Cincinnati’s Unique Approach to Addressing Sewage Pollution


At scales ranging from the neighborhood and city to the watershed and basin, communities around the country are finding ways to break down silos in water management to become more sustainable and to more equitably maximize benefits across their community and watershed. River Network is hosting a series of webinars with support from the Urban Waters Learning Network and the Pisces Foundation on Integrated Water Management, which cover multiple examples of how these approaches are taking root across the country. The most recent webinar, Sewage Pollution as a Catalyst for Integrated Water Management – Creating Multiple Benefits for Your Community and River, featured Chris Sturm with New Jersey Future and MaryLynn Lodor, Deputy Director with the Metropolitan Sewer District for Greater Cincinnati (MSDGC), who highlighted the innovative work being led by Cincinnati to eliminate combined sewer overflows and succeed in achieving the “triple bottom line” of environmental, social, and economic benefits.
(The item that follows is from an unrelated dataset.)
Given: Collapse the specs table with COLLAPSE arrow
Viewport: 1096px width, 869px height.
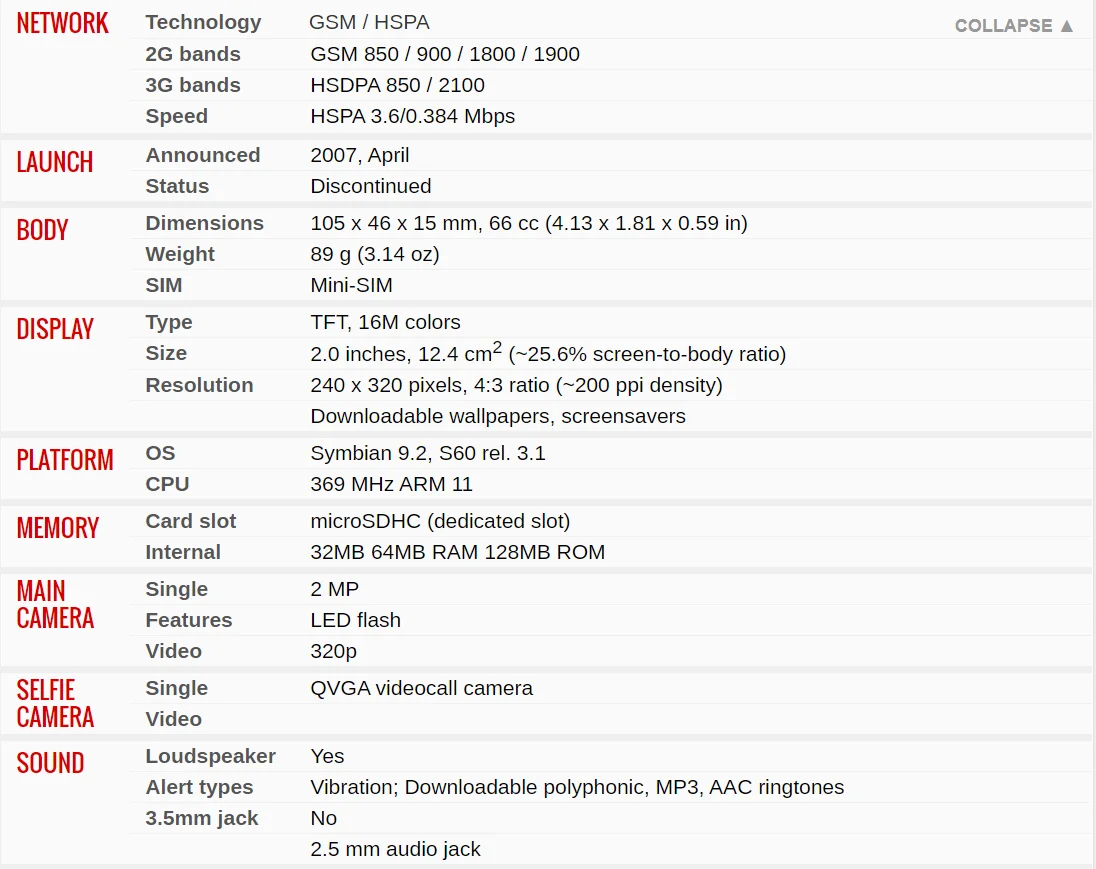Looking at the screenshot, I should click(1014, 26).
csographicThere are 772 cities in the United States that have combined sewer system where sewage and wastewater are combined with stormwater during rain storms. When the volume of the combined flows exceeds the capacity of the local water treatment plant, the flows of raw and partially-treated sewage are discharged directly into local rivers and streams posing a serious threat to local water quality and community livability.
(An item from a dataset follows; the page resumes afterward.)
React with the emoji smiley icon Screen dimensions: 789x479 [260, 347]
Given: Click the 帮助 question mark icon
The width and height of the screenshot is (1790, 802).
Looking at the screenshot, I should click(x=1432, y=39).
In Cincinnati, local rivers and streams receive 11 billion gallons of combined sewer overflows (CSOs) each year, placing Cincinnati in the top 5 cities in the country for combined sewer overflows. Under the Clean Water Act, a Federal Court consent decree was approved in 2010 requiring the Metropolitan Sewer District of Greater Cincinnati (MSDGC) to reduce combined sewer outflows by 1.78 billion gallons each year.

When the city of Cincinnati first went about finding ways to meet this mandate, they learned that the U.S. Environmental Protection Agency (USEPA) default for a reduction in CSOs is a large underground tunnel that collects CSOs and leads to the treatment plant. While this tunnel would effectively reduce CSOs, the MSDGC uncovered some disadvantages:

  • It is limited in its capacity – once it’s full, it’s full
  • It is very costly – $500 million – 2x the expected cost!
  • It is not adaptable for future needs – what if more infrastructure is needed in subsequent years?
  • It does not provide many community engagement opportunities – if community members aren’t engaged, they won’t be invested personally

Given these constraints, MSDGC staff wondered if a sewer project could be more than a sewer project. They asked themselves, “Is there alternative that would be more locally desirable, cost effective and provide more opportunities for the community than an underground tunnel?” While a number of communities across the country have started to use green infrastructure to reduce CSOs, it is still not yet the norm.
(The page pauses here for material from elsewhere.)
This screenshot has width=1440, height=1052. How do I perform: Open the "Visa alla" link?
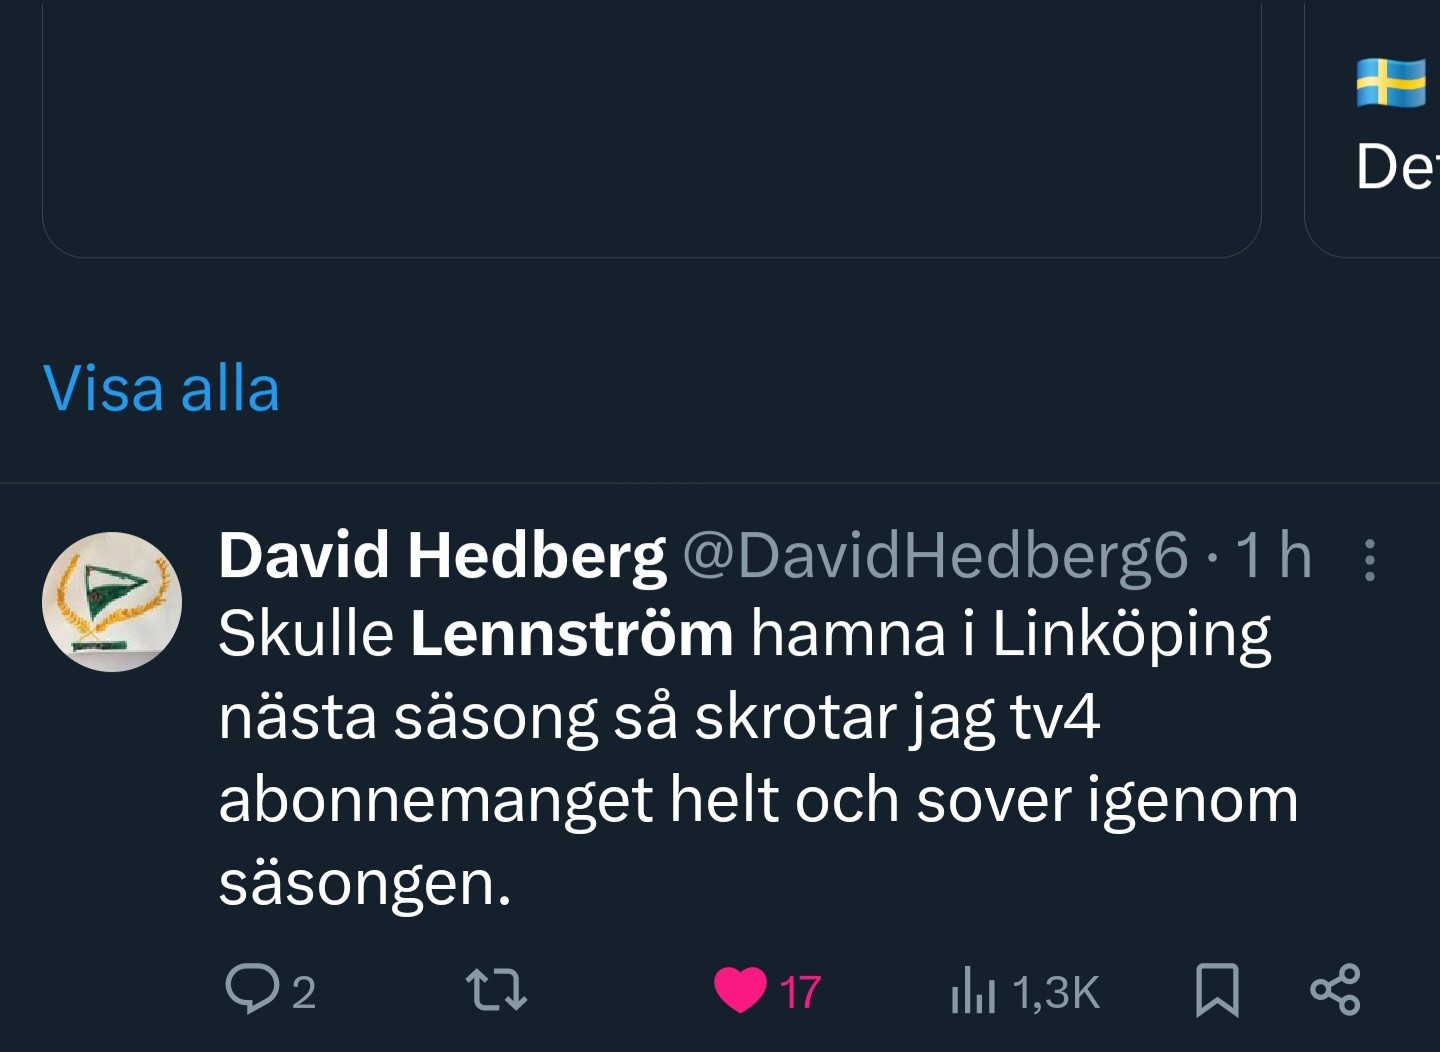pos(161,388)
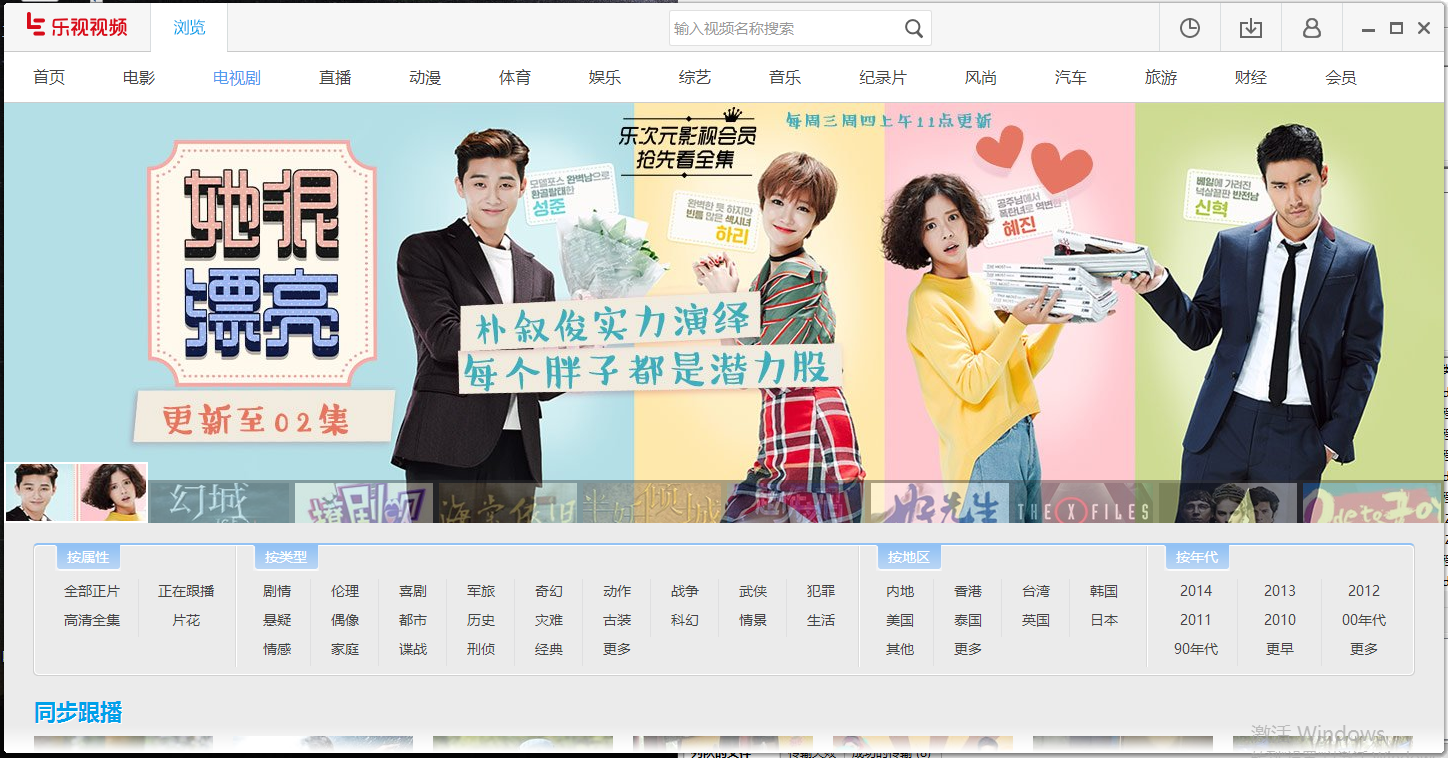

However, with some innovative thinking and meetings with community partners, like Groundwork Cincinnati and others, and regulators, the MSDGC conjured up a solution to address their needs. The result is a watershed based approach that uses a combination of different techniques that takes many factors into account – water quantity and quality issues, built and natural environment, current economic conditions, and community engagement. It involves a suite of projects that include both gray and green infrastructure and would cost about half the amount of the underground tunnel. In May 2013, the Lower Mill Creek Sustainable Watershed Solution was approved by U.S. EPA and state regulators.

One component of the broader and more integrated watershed solution is the Lick Run Greenway, a designed urban waterway that mimics natural waterways, including daylighting part of a buried stream. This urban waterway includes debris and sediment separators, natural conveyance systems, detention basins, and green streets and recreation areas. While these techniques are not new, their combination into one single integrated project makes this an innovative initiative innovative to providing multiple benefits while helping reduce CSOs.

Credit: MaryLynn Lodor, Metropolitan Sewer District of Greater Cincinnati
Credit: MaryLynn Lodor, Metropolitan Sewer District of Greater Cincinnati

The Lick Run Greenway complies with EPA requirements, uses stormwater as a community resource, improves water quality, and creates new jobs for the community all while being the most cost effective option. This project has catalyzed other green infrastructure projects in the area through new partnerships with schools, local non-profits, and even the zoo.

Integrated water management projects such as the Lick Run Greenway has much more to offer communities than a reduction in sewer overflows and water quality benefits alone – it is a model for integrated water management and serves as an inspiration to cities wanting to achieve environmental, social, and economic benefits. As more areas become affected by extreme weather events due to climate change, taking action and careful planning will become essential to protecting our neighborhoods and watersheds.